As time went by, it was clear that performers were also servers. Once their renditions ended, the young women changed their clothes and began taking patrons’ orders.

The restaurant also had a special Karaoke service where for 100 yuan guests could sing songs on stage accompanied by the musicians. The performers presented a flower basket to one guest and sang along, but they hesitated to sing ballads that weren’t obviously patriotic.

Like the Pyongyang Arirang, North Korean restaurants in major cities overseas are primary hubs for the country to earn foreign currency, with the regime capitalizing on the curiosity of outsiders. But they also provide a rare glimpse into the reclusive country and how tightly it runs its industry, particularly ventures in the outside world.
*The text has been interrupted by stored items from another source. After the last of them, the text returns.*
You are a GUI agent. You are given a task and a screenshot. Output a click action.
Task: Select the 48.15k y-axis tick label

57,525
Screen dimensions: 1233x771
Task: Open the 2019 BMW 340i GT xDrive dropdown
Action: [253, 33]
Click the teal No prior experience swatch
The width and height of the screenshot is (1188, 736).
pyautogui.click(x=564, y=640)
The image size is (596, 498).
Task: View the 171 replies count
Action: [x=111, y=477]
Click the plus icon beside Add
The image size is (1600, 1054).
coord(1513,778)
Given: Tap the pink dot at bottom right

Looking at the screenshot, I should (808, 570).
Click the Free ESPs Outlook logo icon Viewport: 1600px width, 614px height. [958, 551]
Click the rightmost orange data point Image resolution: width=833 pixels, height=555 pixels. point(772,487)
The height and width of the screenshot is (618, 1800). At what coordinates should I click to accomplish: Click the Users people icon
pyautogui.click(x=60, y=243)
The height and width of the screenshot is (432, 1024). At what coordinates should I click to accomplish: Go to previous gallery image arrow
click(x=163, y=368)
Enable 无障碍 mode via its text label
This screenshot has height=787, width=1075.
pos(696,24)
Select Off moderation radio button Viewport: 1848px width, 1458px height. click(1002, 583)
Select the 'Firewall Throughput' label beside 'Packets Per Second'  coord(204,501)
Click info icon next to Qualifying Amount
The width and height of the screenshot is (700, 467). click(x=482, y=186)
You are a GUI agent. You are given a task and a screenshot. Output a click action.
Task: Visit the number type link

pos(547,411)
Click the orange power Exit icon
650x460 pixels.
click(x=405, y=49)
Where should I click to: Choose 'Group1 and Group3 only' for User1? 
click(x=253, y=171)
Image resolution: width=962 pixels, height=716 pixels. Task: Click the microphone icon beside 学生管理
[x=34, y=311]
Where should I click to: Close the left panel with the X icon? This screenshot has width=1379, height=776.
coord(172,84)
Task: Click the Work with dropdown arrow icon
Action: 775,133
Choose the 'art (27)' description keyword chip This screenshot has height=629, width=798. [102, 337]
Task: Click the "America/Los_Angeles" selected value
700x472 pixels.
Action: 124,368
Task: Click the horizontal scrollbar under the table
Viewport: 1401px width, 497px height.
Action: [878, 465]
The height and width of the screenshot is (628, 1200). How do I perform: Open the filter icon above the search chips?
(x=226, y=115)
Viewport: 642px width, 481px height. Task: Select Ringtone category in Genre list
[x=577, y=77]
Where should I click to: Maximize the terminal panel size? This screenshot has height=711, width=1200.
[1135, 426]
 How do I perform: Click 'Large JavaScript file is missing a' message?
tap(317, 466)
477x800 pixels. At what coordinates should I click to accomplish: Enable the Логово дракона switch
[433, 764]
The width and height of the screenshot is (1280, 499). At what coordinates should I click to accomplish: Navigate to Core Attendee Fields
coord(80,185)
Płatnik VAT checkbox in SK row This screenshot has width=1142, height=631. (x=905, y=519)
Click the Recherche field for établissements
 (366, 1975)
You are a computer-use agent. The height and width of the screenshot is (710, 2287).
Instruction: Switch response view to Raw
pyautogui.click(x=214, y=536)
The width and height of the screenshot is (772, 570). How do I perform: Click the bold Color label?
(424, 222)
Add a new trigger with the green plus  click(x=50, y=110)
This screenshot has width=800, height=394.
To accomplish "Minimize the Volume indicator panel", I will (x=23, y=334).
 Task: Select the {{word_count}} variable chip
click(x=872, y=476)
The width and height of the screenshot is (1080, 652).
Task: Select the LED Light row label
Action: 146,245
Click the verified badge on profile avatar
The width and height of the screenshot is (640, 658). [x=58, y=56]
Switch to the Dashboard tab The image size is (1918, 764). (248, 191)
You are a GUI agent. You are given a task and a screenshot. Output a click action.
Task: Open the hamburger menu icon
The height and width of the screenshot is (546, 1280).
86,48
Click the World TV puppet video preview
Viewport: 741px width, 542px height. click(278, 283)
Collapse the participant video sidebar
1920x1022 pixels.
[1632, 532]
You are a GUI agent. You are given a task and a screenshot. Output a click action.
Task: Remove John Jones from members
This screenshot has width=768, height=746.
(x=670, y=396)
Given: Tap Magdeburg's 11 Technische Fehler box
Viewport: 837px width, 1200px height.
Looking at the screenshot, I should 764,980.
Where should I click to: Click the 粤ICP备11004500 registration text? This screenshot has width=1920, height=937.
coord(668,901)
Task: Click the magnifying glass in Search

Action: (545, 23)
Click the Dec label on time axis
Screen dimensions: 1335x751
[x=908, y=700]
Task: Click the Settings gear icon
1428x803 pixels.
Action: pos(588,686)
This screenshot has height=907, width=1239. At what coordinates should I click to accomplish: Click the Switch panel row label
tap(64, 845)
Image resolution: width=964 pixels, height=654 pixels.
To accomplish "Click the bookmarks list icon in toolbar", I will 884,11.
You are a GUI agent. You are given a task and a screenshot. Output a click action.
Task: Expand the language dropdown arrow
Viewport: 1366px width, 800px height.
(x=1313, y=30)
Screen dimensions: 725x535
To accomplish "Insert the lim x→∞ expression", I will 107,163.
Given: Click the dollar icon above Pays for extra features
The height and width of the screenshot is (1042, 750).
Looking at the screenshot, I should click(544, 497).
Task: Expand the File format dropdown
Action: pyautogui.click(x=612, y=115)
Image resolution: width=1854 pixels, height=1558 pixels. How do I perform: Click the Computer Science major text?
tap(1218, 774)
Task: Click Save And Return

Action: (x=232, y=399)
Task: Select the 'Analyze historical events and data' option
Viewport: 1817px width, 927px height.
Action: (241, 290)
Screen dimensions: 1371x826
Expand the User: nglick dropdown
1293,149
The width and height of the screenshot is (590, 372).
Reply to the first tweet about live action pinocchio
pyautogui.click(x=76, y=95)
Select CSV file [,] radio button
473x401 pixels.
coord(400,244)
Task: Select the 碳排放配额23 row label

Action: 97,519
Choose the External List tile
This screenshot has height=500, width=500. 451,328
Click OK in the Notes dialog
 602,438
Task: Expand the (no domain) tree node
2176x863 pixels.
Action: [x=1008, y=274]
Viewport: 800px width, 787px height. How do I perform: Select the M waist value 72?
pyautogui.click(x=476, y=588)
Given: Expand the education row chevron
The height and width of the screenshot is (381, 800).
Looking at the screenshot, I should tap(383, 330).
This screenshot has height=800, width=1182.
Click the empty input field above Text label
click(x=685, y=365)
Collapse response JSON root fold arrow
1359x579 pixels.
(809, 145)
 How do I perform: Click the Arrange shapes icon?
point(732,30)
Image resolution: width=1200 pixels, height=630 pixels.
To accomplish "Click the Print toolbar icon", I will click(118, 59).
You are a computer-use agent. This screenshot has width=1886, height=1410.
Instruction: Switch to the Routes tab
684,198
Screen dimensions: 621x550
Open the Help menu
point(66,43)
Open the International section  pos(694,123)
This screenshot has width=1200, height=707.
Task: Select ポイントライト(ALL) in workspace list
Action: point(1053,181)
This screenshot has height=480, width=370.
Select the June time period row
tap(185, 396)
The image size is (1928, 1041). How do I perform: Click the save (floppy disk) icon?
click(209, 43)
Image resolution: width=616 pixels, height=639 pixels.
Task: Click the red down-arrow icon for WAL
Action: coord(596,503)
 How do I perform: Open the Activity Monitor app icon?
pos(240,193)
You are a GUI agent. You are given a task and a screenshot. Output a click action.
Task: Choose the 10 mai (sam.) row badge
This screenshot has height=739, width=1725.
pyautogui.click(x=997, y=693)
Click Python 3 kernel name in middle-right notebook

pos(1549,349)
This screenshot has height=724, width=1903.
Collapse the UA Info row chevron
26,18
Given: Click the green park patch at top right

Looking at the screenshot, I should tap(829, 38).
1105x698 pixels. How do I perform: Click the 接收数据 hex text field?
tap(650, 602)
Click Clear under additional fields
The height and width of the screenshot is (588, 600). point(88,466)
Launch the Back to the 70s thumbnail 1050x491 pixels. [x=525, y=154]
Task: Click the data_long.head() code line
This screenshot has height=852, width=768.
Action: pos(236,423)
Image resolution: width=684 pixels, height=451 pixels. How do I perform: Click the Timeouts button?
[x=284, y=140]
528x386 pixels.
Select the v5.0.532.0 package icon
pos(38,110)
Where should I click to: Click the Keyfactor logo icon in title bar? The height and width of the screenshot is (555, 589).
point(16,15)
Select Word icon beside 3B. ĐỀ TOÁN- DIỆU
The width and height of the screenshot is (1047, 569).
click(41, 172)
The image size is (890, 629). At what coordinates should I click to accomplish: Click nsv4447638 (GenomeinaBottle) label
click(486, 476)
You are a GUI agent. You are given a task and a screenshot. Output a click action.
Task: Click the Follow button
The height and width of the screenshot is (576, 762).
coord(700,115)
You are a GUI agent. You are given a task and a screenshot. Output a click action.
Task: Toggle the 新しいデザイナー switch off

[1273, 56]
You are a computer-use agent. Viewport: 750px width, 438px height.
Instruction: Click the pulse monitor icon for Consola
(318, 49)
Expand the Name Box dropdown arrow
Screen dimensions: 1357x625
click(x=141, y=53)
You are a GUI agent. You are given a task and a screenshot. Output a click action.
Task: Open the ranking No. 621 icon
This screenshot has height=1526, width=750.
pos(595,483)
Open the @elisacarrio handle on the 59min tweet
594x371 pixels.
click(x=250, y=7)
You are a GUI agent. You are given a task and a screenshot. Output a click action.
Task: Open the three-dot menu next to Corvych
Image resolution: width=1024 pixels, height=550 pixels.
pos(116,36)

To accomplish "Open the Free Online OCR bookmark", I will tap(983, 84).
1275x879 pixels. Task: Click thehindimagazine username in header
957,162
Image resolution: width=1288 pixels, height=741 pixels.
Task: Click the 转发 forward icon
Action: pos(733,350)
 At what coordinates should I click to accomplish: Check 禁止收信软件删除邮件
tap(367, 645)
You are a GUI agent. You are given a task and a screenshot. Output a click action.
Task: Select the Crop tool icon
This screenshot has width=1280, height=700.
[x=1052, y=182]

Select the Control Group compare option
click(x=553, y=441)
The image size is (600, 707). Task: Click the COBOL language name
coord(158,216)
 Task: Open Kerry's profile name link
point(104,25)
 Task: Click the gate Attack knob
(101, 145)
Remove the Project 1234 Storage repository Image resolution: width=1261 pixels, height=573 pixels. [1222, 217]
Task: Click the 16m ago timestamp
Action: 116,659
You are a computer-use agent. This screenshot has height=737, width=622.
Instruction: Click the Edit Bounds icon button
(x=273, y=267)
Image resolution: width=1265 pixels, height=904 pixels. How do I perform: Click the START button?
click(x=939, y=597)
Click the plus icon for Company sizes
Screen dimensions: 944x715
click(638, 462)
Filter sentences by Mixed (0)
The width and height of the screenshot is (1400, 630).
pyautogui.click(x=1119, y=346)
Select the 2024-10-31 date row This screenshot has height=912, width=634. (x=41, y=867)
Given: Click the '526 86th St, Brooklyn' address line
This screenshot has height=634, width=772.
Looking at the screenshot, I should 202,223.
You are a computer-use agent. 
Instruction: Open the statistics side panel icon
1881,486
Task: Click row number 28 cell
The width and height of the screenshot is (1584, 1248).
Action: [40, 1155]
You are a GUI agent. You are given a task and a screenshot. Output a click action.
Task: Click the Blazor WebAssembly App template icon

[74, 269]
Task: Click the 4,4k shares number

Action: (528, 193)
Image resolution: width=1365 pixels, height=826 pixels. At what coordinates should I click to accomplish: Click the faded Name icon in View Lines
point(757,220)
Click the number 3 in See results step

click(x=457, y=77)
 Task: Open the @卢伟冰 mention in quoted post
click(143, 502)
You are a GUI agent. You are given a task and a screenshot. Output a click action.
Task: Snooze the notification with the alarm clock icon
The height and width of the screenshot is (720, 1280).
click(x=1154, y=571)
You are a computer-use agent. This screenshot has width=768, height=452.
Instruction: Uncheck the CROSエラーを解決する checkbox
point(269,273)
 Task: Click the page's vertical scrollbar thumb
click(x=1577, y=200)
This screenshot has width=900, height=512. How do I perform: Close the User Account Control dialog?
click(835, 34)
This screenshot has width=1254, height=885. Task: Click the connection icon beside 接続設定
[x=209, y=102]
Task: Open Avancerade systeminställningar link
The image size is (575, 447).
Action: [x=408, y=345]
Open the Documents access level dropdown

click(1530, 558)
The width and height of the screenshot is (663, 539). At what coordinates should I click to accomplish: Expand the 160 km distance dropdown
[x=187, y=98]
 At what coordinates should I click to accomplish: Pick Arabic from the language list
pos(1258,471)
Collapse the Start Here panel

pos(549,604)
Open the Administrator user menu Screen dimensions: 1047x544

These venues are consistently bustling with guests, despite the fact that their menus have items that are much more expensive than at other local establishments.

The South Korean intelligence authority believes that the North operates at least 30 bars and restaurants in 10 countries, including China, Russia, Italy, Thailand and Cambodia.

Sources say the waitresses must have solid family backgrounds and career experience to leave their homeland to work there.

“My father is an administrative worker at the Cabinet and my mother is a teacher,” one of the waitresses at Pyongyang Arirang said. She added that she had graduated from Pyongyang Business School and had previously worked at the Koryo Hotel in the capital.

But although these workers live a less censored life than the average North Korean, their working conditions appear poor.

Employees often cannot visit their families for two to three years at a time, and in addition to waitressing and performing, they must also clean up after their shift has finished.

Pyongyang Arirang closes at midnight, and the servers often leave work around 2 a.m. after the venue has been properly shut down. Work then begins around 9 or 10 a.m. each day, where they must prep for daily operation.

According to South Korean authorities, workers at North Korean restaurants must also gather intelligence, and that evaluation time is what makes their lives most difficult.

Employees are required to critique one another and report those assessments to their superiors, including what they have seen and heard from South Korean guests.

When one North Korean restaurant in Nepal was raided in 2011 for tax evasion, information on the venue’s South Korean visitors and voice recordings of their conversations were discovered on the restaurant’s computer.

At the Pyongyang Arirang, waitresses openly divulge the restaurant’s Wi-Fi password, though according to one security expert, connecting to the network can compromise the personal information stored on one’s smartphone.

The South Korean government has asked the public to refrain from frequenting North Korean restaurants during overseas trips. After North Korea torpedoed the South Korean warship Cheonan in 2010, in particular, Seoul issued economic sanctions on Pyongyang, which are often cited as the May 24 sanctions.

Since then, authorities said, the number of South Korean guests at these establishments has dwindled.